The information was quite shocking to the leaders of the study, because they wanted to prove that computers can be as accurate as humans, but the result was somehow opposite and not in the positive way. 85 000 people participated voluntarily at the study. All their likes and statuses were followed by Michal Kosinski’s computer, who is a co-author in the study and a Standford postdoctoral fellow. Separately, the friends and family received questioners and the results have been compared.
More than 10 likes can predict an opinion or direction of a subject, in comparison with, for example, a co-worker. 70 likes won the battle over a close friend and 150 likes showed that a family member, has remained behind with the news about their close one. Unfortunately, a spouse did worse than a parent or sibling, because 100 likes were enough to tear their opinions apart.

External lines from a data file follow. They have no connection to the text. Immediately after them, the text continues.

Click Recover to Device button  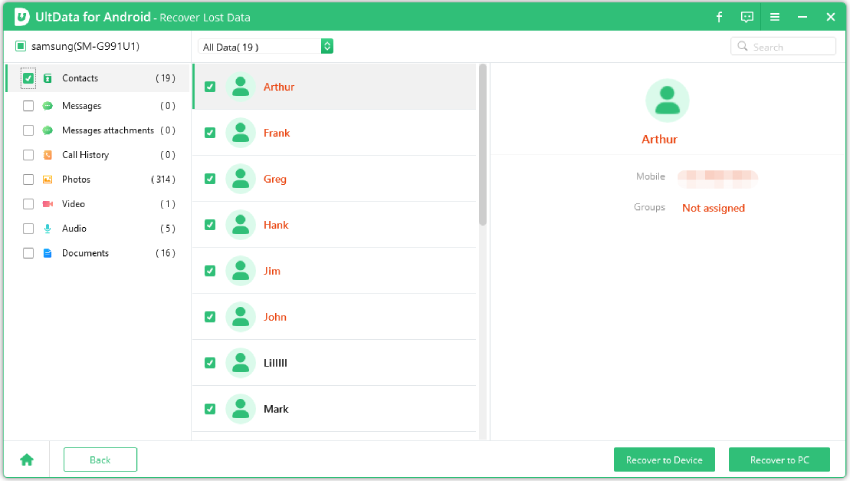pos(664,460)
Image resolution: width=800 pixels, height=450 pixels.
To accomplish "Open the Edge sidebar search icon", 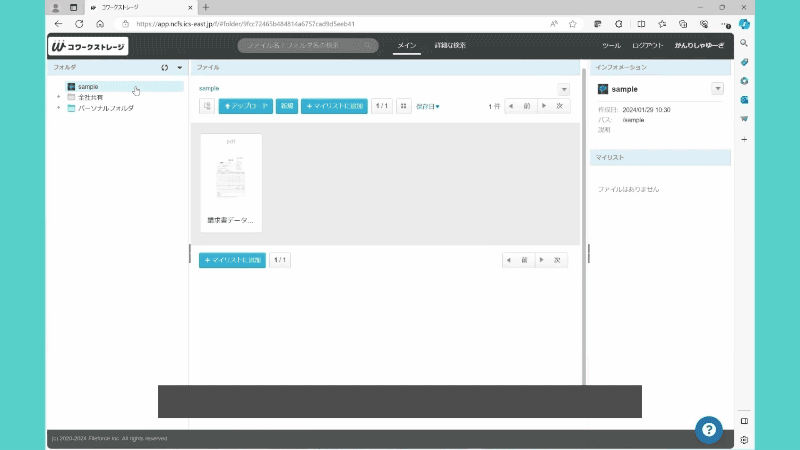I will 744,43.
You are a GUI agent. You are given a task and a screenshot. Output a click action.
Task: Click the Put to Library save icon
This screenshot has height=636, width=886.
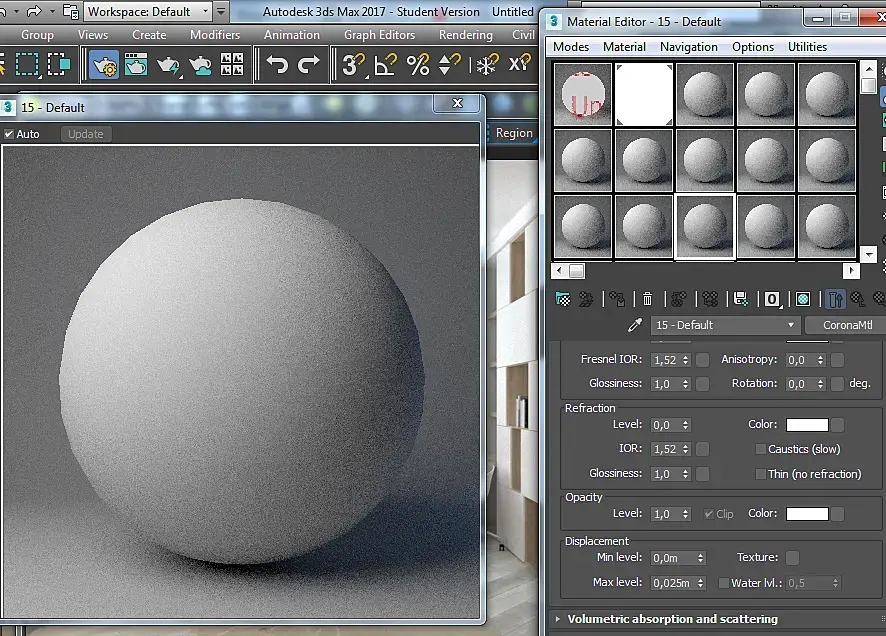pyautogui.click(x=740, y=298)
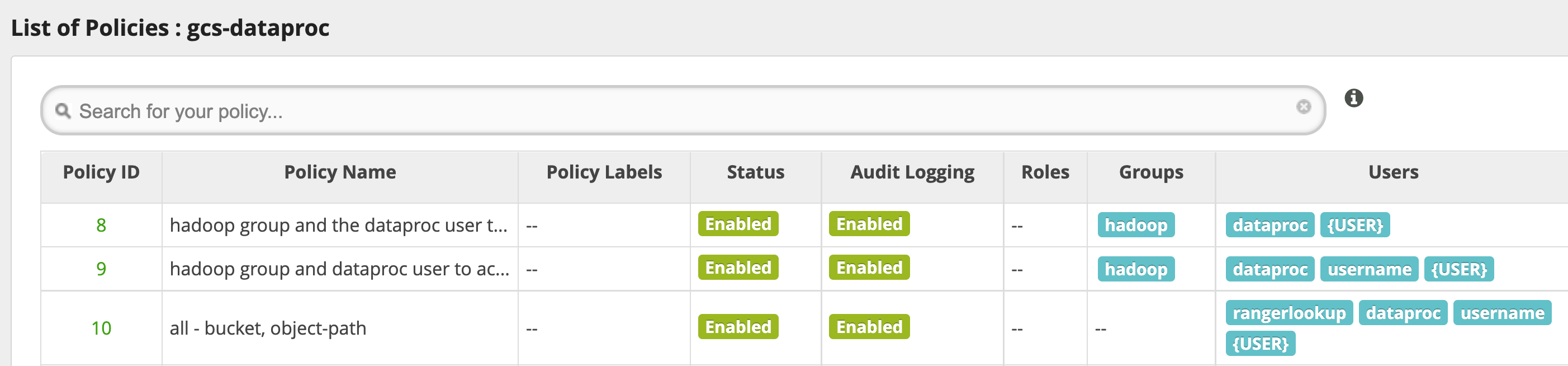Open policy ID 10 link
The width and height of the screenshot is (1568, 366).
(101, 329)
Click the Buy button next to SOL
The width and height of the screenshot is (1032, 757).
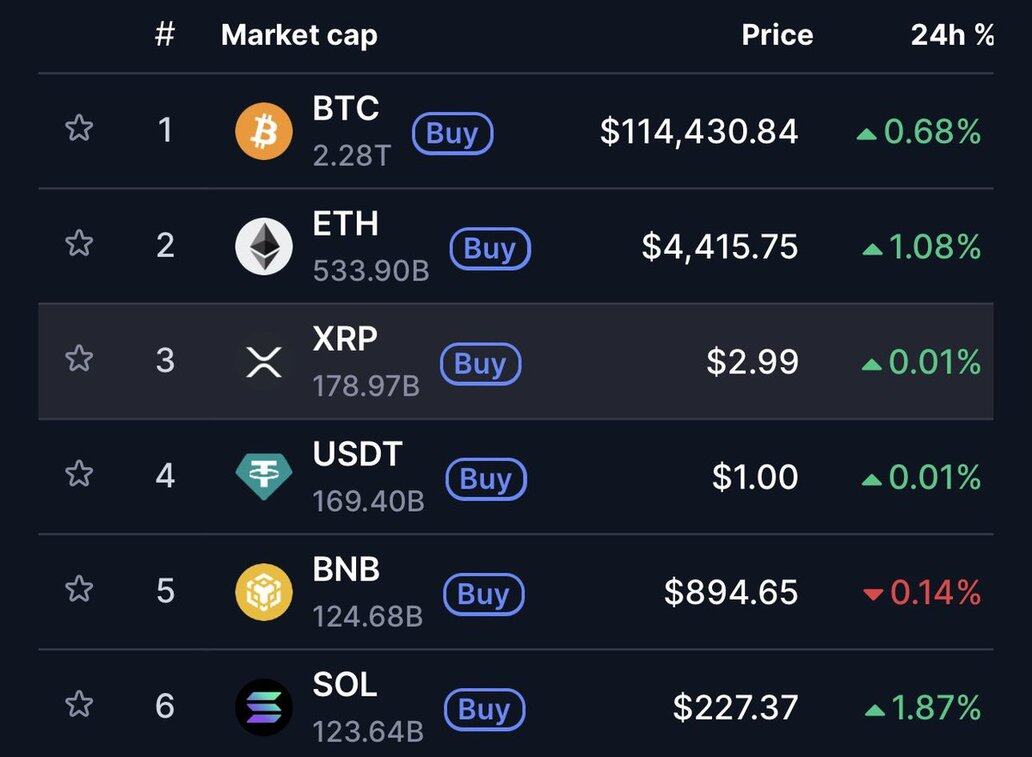484,710
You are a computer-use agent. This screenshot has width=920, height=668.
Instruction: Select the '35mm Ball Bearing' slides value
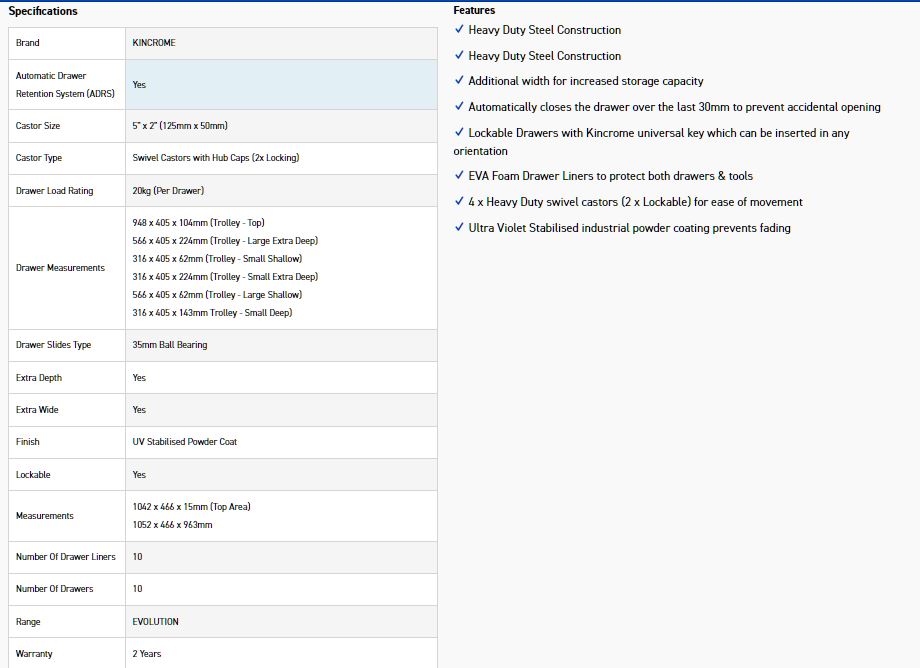coord(170,345)
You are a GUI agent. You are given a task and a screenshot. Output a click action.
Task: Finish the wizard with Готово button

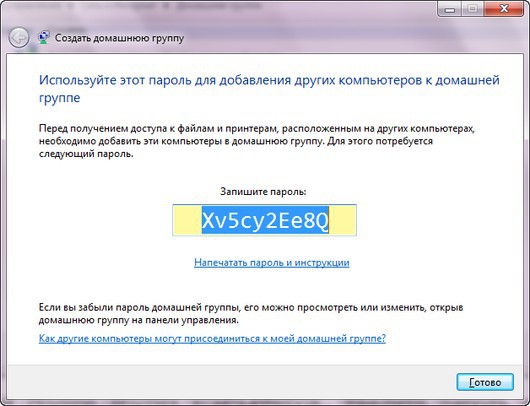coord(485,382)
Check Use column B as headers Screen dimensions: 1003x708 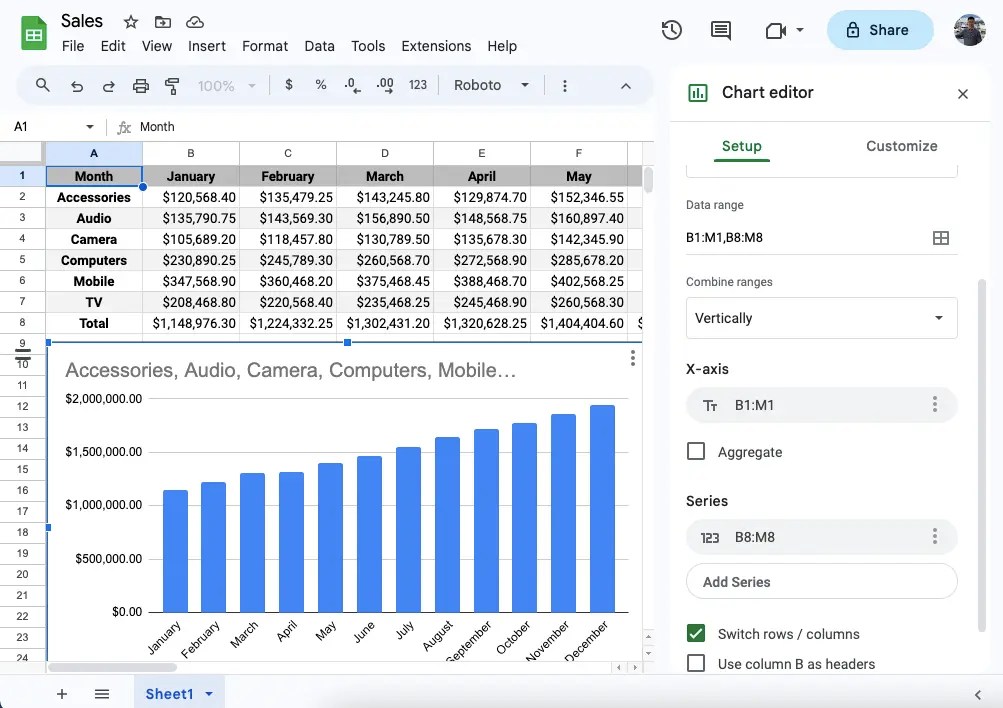coord(696,664)
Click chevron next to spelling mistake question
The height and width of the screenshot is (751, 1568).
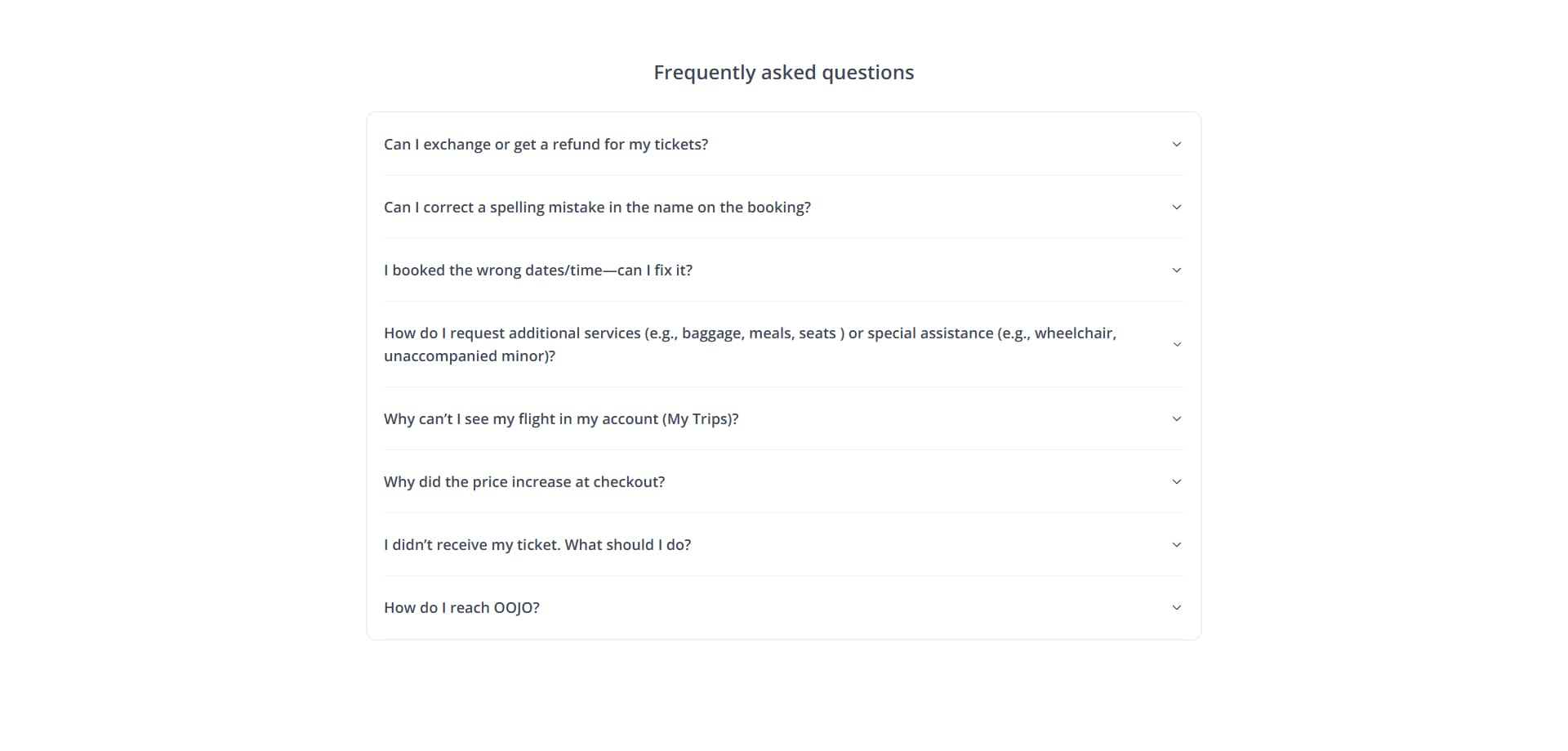pyautogui.click(x=1177, y=208)
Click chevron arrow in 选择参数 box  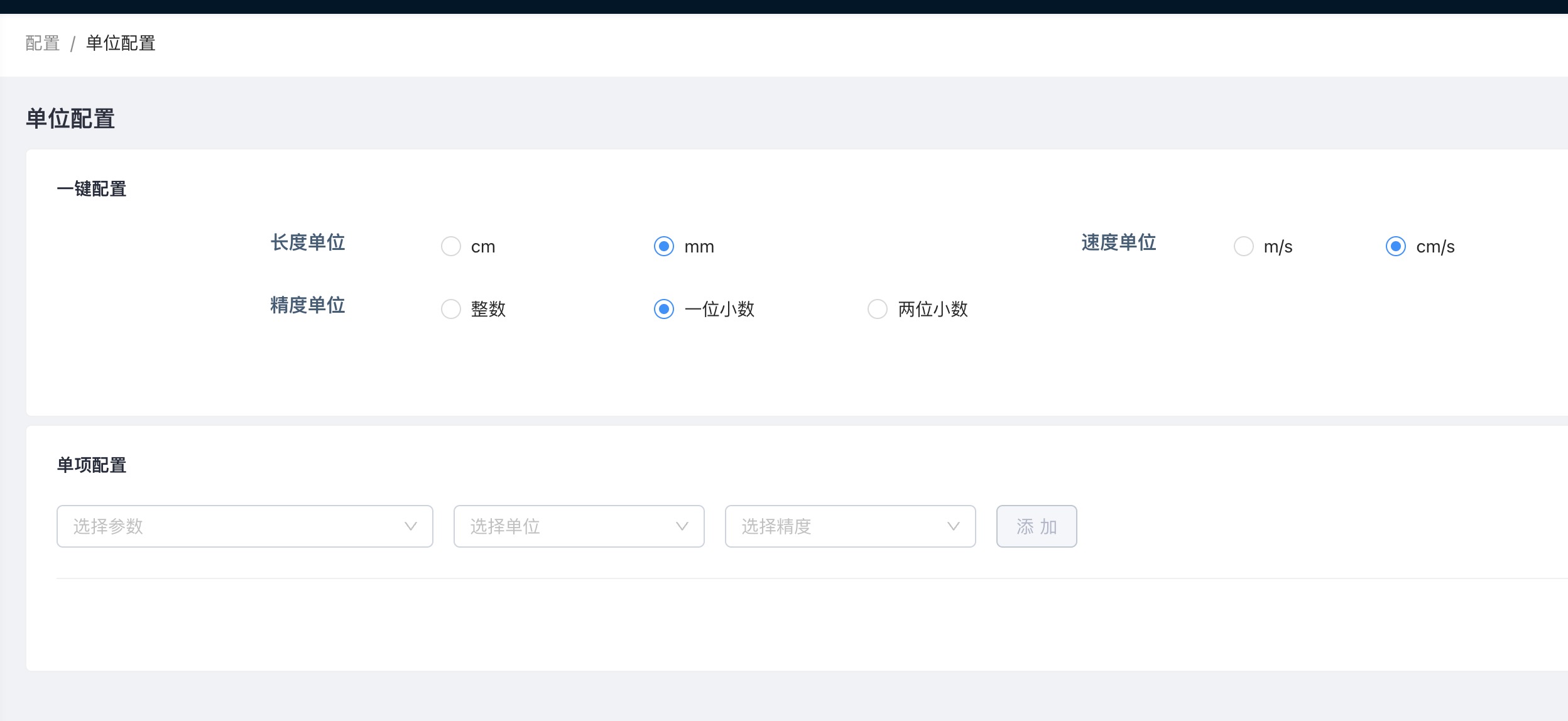point(411,526)
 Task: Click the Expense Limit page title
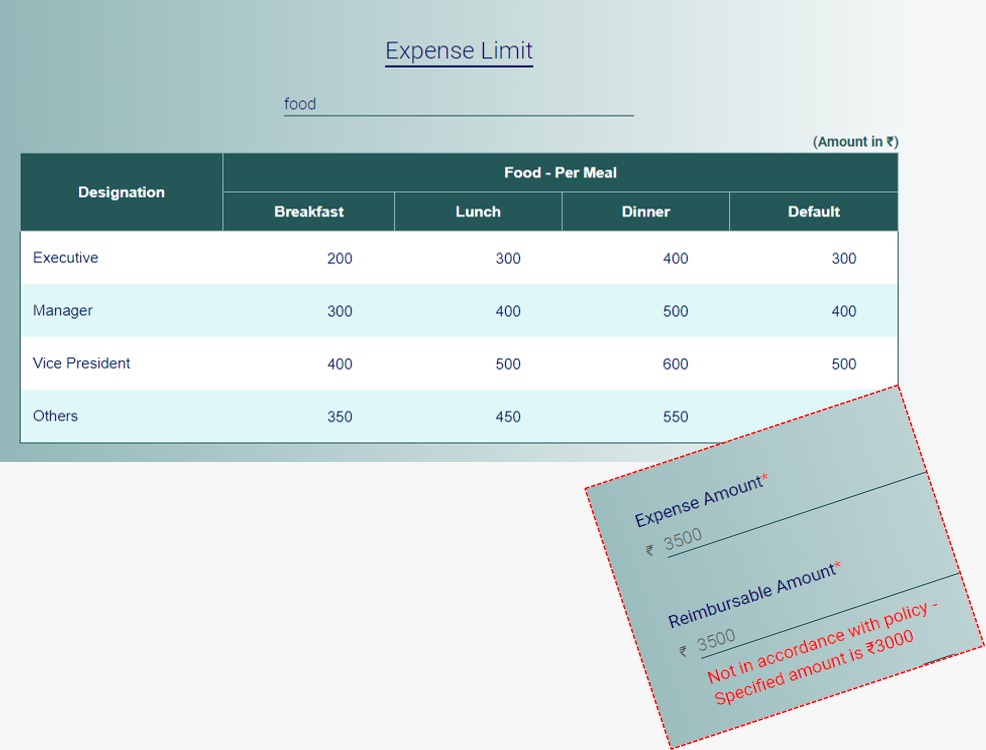tap(459, 51)
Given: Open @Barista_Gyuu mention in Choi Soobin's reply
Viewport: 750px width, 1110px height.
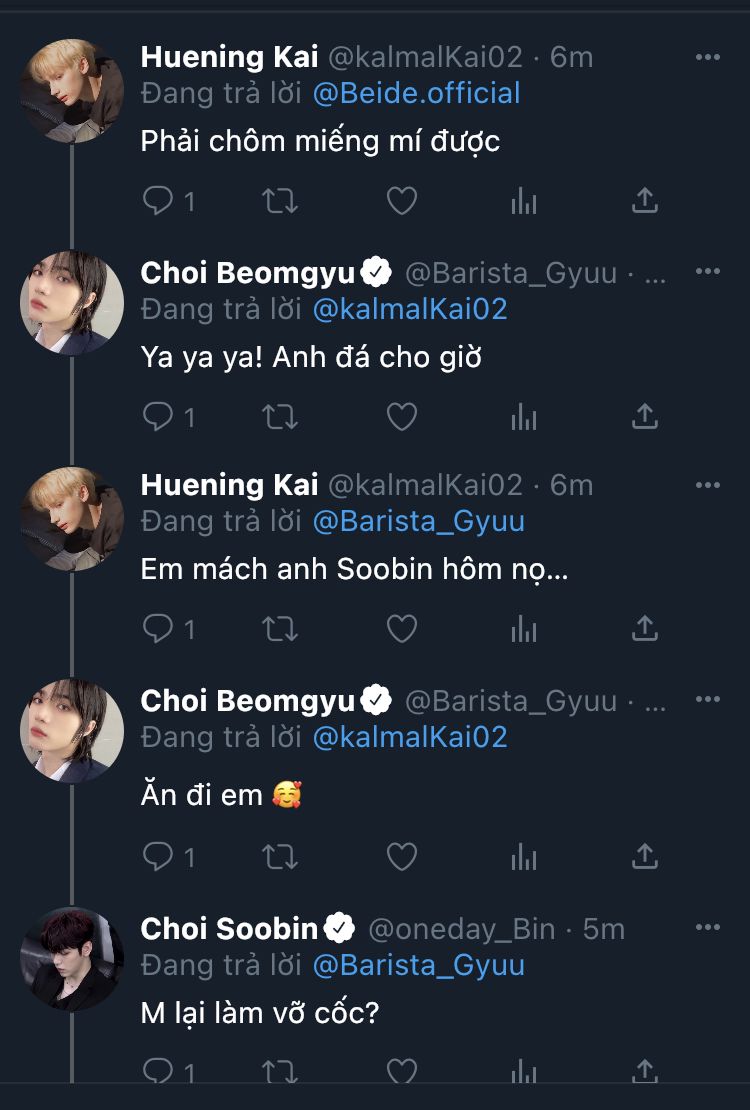Looking at the screenshot, I should [x=418, y=966].
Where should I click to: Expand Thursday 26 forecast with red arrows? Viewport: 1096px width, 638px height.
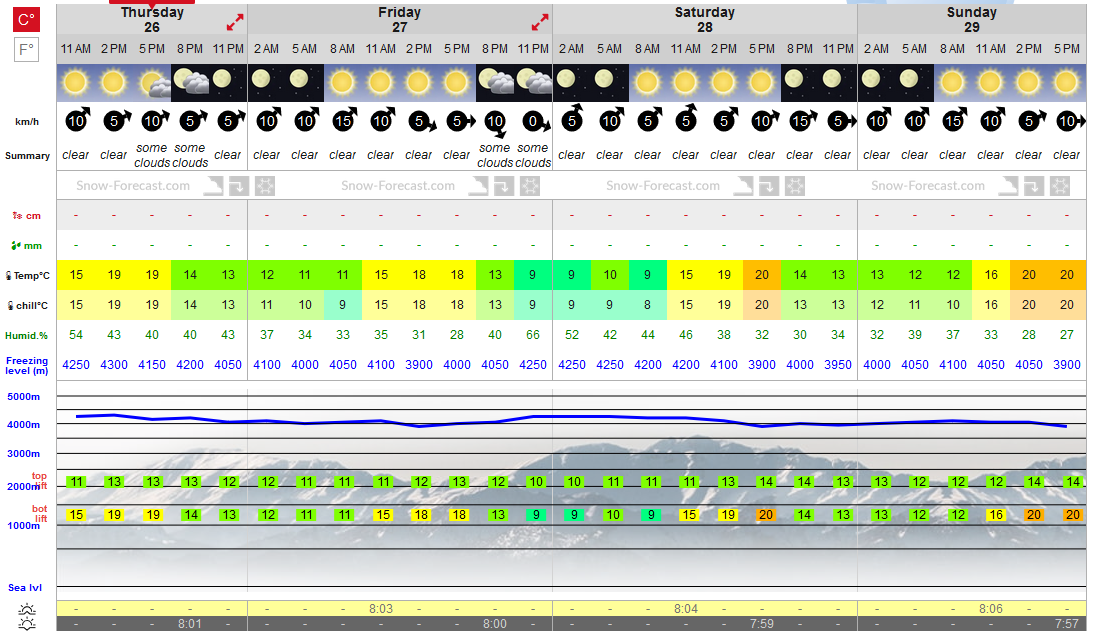tap(235, 22)
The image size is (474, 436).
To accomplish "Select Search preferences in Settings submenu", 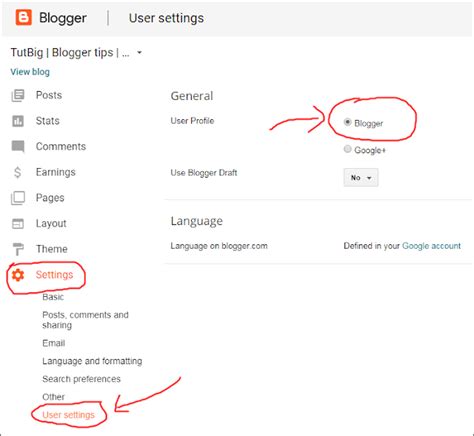I will (81, 379).
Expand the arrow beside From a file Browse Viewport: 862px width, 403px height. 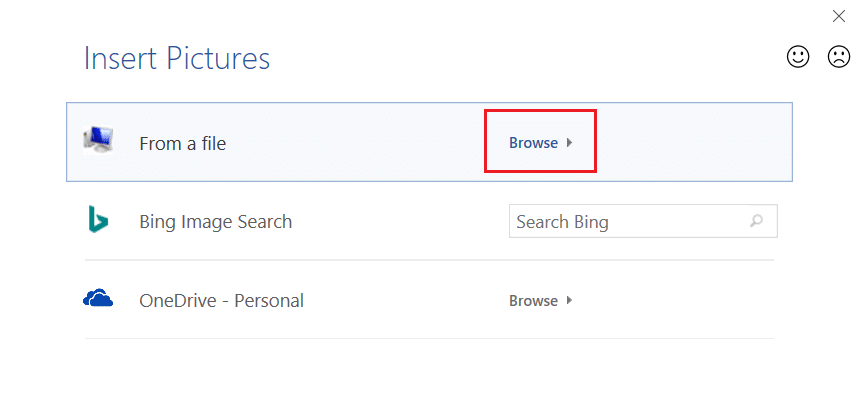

In addition, the research proved that social networking can develop, change and influence someone’s personality, but this one on one, computer to person check is the first one that has been made until now and succeeded in predicting personality issues. Mr Michal Kosinski advices friends and family to get more involved in the life of their loved ones, read their blogs, check out their interests and communicate more.
“I would say that as humans, we are amazing at judging personalities. What is striking is that computers can beat us at our own game using a simple model and big data. I would advise parents to check out what videos your kids are watching and the blogs they’re reading to stay relevant. That will help you understand the things they’re interested in.”